### Task instructions:
Please say how many lines of the entries below contain the word "target", and leave out everything else.

━━━ Information provided ━━━

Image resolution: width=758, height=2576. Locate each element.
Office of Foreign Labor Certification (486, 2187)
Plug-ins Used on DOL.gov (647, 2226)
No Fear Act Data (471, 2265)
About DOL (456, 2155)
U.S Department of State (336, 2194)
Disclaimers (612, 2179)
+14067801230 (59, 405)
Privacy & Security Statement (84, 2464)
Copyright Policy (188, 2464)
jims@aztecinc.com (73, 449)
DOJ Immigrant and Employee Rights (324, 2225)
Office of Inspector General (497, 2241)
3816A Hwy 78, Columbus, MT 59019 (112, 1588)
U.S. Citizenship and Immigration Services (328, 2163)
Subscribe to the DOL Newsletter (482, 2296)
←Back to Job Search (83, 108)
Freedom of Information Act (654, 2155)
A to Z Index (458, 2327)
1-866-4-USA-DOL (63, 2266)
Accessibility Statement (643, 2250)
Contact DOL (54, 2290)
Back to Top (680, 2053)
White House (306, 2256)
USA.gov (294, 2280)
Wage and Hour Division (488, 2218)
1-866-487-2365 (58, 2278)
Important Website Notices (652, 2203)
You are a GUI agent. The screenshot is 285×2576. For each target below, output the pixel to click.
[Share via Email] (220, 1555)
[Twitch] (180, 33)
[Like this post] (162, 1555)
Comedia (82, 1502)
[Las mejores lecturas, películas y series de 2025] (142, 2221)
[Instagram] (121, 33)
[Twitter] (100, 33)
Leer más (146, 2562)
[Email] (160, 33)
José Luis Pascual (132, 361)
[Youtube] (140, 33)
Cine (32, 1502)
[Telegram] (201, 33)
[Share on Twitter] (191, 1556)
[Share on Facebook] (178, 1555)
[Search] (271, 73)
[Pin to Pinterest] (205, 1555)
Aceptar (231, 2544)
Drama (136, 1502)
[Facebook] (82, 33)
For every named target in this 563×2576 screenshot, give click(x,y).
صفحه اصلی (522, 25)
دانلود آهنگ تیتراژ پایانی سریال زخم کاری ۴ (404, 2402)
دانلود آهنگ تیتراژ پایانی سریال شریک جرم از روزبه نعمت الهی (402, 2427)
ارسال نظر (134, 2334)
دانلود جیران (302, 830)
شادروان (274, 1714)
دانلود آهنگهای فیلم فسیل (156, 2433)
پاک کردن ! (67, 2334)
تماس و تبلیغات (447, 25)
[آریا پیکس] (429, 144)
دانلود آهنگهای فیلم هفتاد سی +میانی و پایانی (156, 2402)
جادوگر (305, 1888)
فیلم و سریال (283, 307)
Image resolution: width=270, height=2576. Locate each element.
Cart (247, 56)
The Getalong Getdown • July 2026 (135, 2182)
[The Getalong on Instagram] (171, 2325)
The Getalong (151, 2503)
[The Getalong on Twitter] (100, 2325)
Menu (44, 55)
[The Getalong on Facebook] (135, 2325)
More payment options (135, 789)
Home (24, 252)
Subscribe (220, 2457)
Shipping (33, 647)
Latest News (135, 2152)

━━━

### Expected answer:
2